+++ Records provided

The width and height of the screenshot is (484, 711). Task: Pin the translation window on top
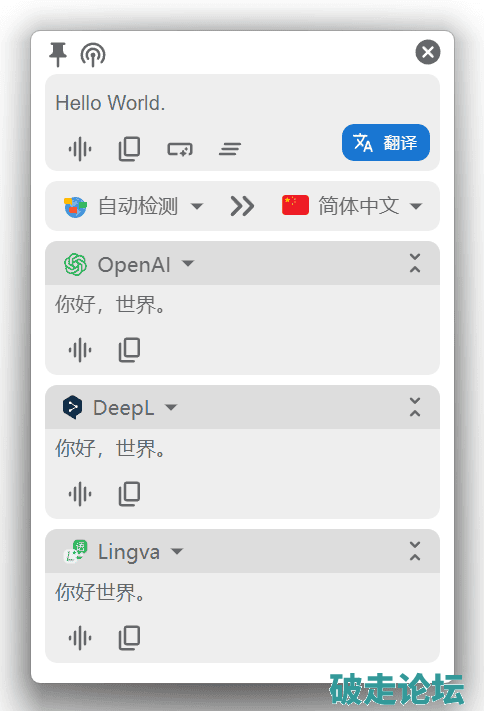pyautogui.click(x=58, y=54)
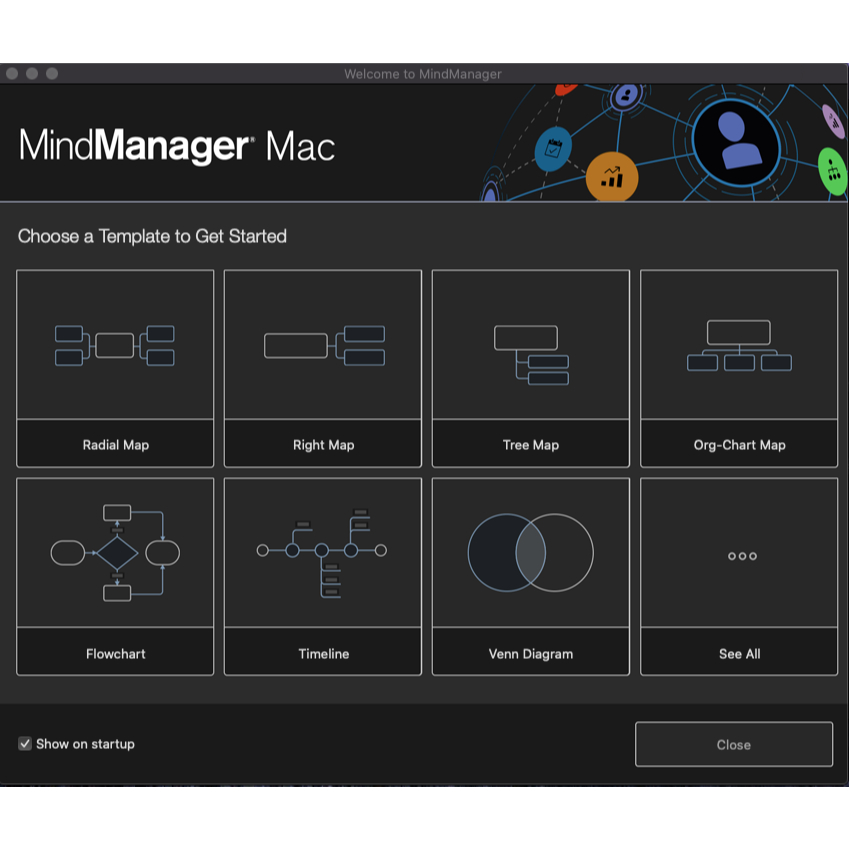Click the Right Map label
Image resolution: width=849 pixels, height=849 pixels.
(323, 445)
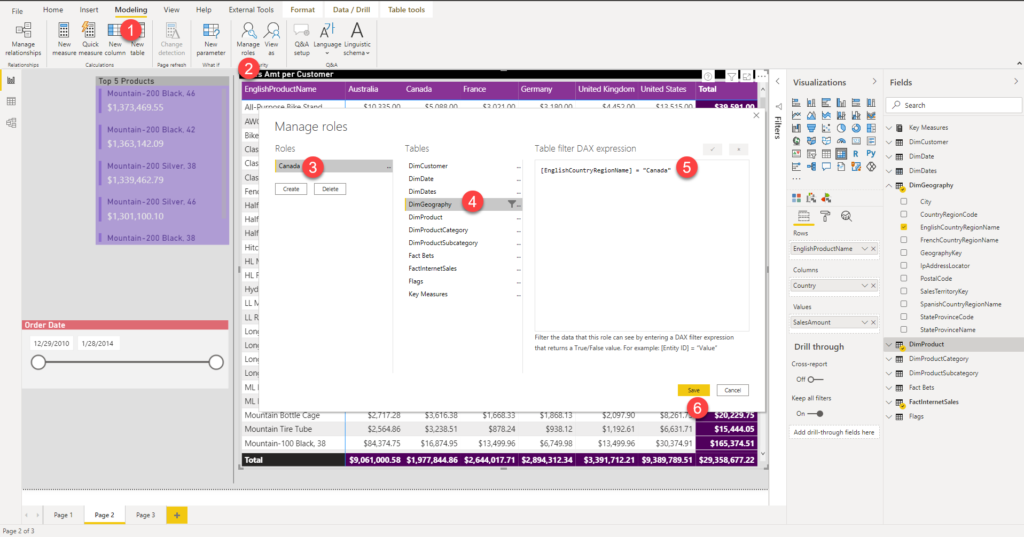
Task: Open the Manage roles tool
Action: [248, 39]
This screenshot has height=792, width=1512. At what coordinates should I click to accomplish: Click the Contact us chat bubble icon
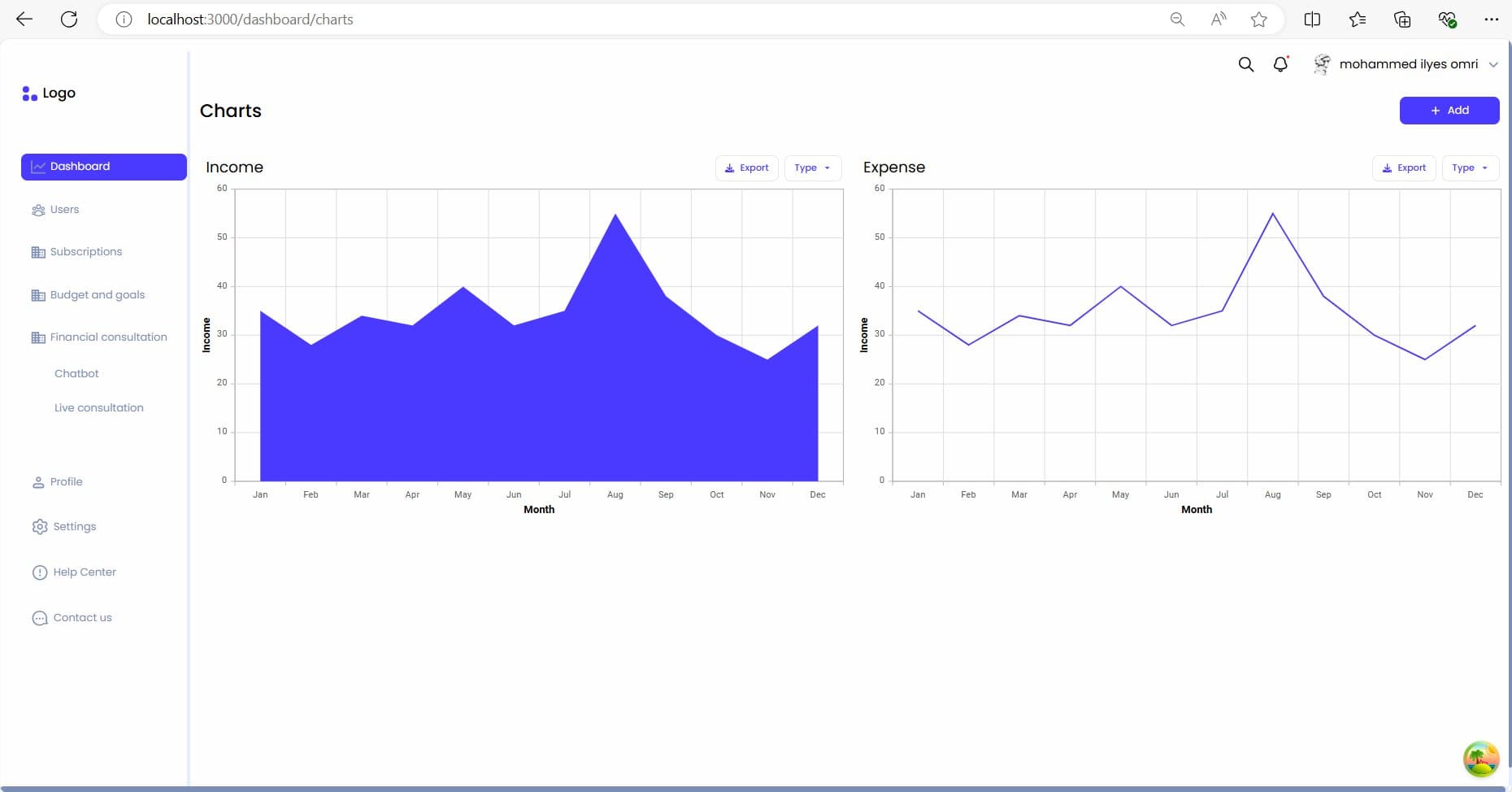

++++++

Task statement:
Repeat these lines word for word, leaving out the pictures.

Response below:
The width and height of the screenshot is (484, 711). Task: Pin the translation window on top
pyautogui.click(x=58, y=54)
Click the Right Map label
Image resolution: width=849 pixels, height=849 pixels.
(323, 445)
Task: Open the Manage roles tool
Action: [248, 39]
This screenshot has height=792, width=1512. At what coordinates should I click to accomplish: Click the Contact us chat bubble icon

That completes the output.